Gegen das, was da in den vergangenen Monaten geschah, schaut jedes Konjunkturpaket und jede Steuerreform alt aus. Aber in Österreich versteht man nicht die Situation zu nutzen. Von all dem frei gewordenen Geld, das da Schwung bringen könnte, ist nichts zu spüren. Und auch nicht davon, dass Kredite so wenig kosten, wie kaum je zuvor. Während in anderen Staaten Europas, allen voran in Deutschland, der Konjunkturmotor dabei ist, wieder anzuspringen
-inklusive aller Begleiterscheinungen, wie verbesserte Arbeitsmarktdaten - tut sich in Österreich nichts. Im Gegenteil . Das Land rutscht beständig ab. Die Wirtschaftsforschungsinstitute kommen kaum mehr nach, ihre Prognosen ständig nach unten zu korrigieren, die Arbeitslosenzahlen erreichen immer neue Rekordhöhen und in der Wirtschaft ist die Stimmung schlecht. Österreich kann es offenbar nicht. Und das, obwohl die Voraussetzungen um keinen Deut schlechter sind als in anderen EU-Staaten. Hierzulande aber erfüllte, was immer in den vergangenen Jahren als Maßnahmenpaket zur Belebung der Wirtschaft angekündigt würde, selten die Erwartungen. Strohfeuer waren es allenfalls, die abgebrannt wurden. Kaum je hatte etwas die Kraft, eine Wendung der wirtschaftlichen Stimmungslage in diesem Land herbeizuführen, sondern erstickte schnell im österreichischen Trott.
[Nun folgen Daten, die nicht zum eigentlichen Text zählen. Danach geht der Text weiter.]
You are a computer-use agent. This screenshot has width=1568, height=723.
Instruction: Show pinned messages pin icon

Was dabei wuchs, ist eine inzwischen allerorten herrschende Verunsicherung, zu der sich immer öfter auch Verdruss gesellt. Es gibt keinen Rückenwind und keine Perspektive. Immer lauter werden die Klagen über das wirtschaftsfeindliche Klima, das in diesem Land herrscht. Wer immer etwas anpacken will, erfährt zunächst Misstrauen, ehe ihm bürokratische Hürden vor die Füße geworfen werden.
"Müdigkeit", konstatierte erst die Woche ein heimisches Politmagazin, sei die neue Modekrankheit. Das passt zur wirtschaftlichen Situation in diesem Land, das von einer weit verbreiteten Kasko-Mentalität vereinnahmt ist, die sich längst in allen Gesellschaftschichten breit gemacht hat. Auch in der Wirtschaft.
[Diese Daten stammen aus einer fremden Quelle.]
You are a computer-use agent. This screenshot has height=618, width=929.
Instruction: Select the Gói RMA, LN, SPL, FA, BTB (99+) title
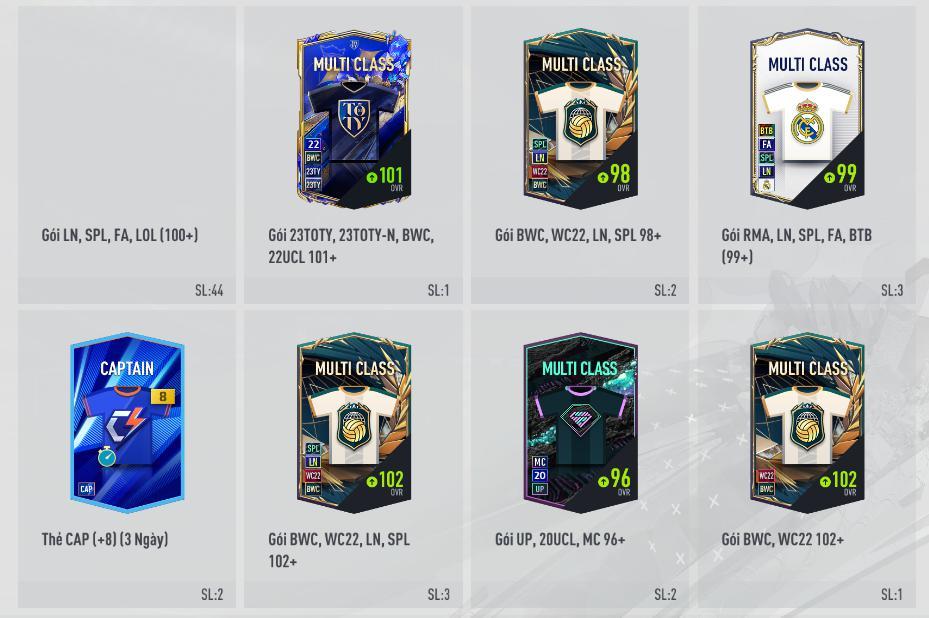(x=796, y=246)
Kein Wunder, dass die immer weniger werden, die bereit sind, Risiko zu nehmen. Viel zu oft sind sie die in diesem Land die, die draufzahlen. Ohne Schutz und oft als Freiwild. Dabei bräuchten gerade sie Rückhalt und Unterstützung. Nicht nur von der Politik, sondern von der gesamten Gesellschaft.
Doch dieses Klima gibt es in Österreich kaum. Viel eher, als dass man einem, der Neues versucht, Erfolg wünscht, schließt man darüber Wetten ab, wann er scheitert. Nicht zuletzt damit hat zu tun, dass das alleine durch niedrige Energiepreise und niedrige Zinsen frei gewordene Geld in diesem Land nichts bewirkte. Dem Optimismus, dass das mit der Milliarde, die die Steuerreform zumindest auf dem Papier bringen soll, anders sein soll, haftet Blauäugigkeit an. Aber vielleicht ist er nichts denn Verzweiflung.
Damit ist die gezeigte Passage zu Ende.